● Your objective
Format the records as a JSON list of strings, one string per line, with blank lines left out. Start at the beginning of the records and go through the line containing "Action: (x=598, y=135)".

◇ ◇ ◇ ◇ ◇ ◇ ◇

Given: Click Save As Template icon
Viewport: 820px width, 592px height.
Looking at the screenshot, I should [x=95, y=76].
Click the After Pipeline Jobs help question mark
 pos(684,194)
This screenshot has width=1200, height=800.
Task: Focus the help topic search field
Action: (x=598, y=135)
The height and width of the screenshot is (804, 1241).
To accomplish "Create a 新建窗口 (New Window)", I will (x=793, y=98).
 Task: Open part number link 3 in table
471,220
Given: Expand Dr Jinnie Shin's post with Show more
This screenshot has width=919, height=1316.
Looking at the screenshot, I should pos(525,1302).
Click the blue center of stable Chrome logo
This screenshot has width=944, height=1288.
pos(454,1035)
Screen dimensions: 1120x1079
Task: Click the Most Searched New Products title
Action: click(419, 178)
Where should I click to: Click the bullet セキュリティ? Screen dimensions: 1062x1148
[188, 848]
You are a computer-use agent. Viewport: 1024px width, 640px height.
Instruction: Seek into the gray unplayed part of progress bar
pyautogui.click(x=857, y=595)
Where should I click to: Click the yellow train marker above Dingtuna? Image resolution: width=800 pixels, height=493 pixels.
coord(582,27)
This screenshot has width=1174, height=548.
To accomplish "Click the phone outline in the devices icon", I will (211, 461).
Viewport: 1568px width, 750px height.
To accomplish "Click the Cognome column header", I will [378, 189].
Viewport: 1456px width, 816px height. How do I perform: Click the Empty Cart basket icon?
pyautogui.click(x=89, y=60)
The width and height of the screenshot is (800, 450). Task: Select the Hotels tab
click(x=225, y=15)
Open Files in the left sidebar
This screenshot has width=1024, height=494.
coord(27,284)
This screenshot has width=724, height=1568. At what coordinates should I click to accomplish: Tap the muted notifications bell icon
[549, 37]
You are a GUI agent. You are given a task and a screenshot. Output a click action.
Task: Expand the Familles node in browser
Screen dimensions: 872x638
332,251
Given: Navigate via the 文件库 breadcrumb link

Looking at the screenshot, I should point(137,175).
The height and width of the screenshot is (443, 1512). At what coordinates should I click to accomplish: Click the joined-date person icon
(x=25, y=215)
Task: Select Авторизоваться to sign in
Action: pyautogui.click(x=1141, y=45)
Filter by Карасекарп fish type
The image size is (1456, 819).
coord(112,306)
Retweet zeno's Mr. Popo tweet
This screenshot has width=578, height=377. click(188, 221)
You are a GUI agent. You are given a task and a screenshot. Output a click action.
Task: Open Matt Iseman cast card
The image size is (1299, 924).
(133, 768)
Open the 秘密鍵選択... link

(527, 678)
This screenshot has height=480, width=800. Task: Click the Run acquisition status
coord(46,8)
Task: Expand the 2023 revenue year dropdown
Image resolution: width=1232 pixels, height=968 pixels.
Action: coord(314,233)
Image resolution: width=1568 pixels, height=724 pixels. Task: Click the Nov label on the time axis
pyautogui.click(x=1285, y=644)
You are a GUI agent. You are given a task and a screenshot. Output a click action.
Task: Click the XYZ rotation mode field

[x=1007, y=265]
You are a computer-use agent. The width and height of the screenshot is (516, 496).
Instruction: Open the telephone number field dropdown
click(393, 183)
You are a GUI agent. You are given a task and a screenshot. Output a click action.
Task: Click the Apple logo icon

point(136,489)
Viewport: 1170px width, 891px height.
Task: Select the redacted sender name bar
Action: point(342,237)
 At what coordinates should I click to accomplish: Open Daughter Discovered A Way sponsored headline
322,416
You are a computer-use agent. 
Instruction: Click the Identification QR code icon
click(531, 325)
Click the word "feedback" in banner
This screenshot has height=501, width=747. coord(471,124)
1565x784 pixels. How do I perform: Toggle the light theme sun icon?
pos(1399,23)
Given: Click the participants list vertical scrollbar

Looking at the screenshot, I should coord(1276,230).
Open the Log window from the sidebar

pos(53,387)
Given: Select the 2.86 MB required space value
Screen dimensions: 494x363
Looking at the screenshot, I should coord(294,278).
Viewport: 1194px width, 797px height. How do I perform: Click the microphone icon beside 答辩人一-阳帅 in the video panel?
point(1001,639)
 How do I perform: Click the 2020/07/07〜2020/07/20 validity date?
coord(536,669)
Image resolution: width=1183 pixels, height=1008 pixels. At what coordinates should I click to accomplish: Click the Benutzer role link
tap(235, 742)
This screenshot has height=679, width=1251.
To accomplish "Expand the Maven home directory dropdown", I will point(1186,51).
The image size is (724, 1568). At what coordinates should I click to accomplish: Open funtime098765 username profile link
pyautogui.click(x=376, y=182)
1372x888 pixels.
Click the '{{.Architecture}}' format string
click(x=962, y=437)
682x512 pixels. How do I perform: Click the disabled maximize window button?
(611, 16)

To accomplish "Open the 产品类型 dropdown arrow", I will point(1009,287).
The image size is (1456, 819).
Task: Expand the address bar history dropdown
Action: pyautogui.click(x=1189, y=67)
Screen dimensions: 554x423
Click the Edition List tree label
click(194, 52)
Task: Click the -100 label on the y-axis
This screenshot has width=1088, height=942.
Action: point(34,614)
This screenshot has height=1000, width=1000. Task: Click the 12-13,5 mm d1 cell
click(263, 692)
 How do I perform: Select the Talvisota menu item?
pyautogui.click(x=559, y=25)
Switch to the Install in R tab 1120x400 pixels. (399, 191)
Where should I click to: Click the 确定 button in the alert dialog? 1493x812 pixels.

◇ ◇ ◇ ◇ ◇ ◇ ◇

● Written reply
[
  "Given: Click Save As Template icon",
  "Viewport: 820px width, 592px height.",
  "Looking at the screenshot, I should [x=95, y=76].",
  "Click the After Pipeline Jobs help question mark",
  " pos(684,194)",
  "This screenshot has width=1200, height=800.",
  "Task: Focus the help topic search field",
  "Action: (x=598, y=135)"
]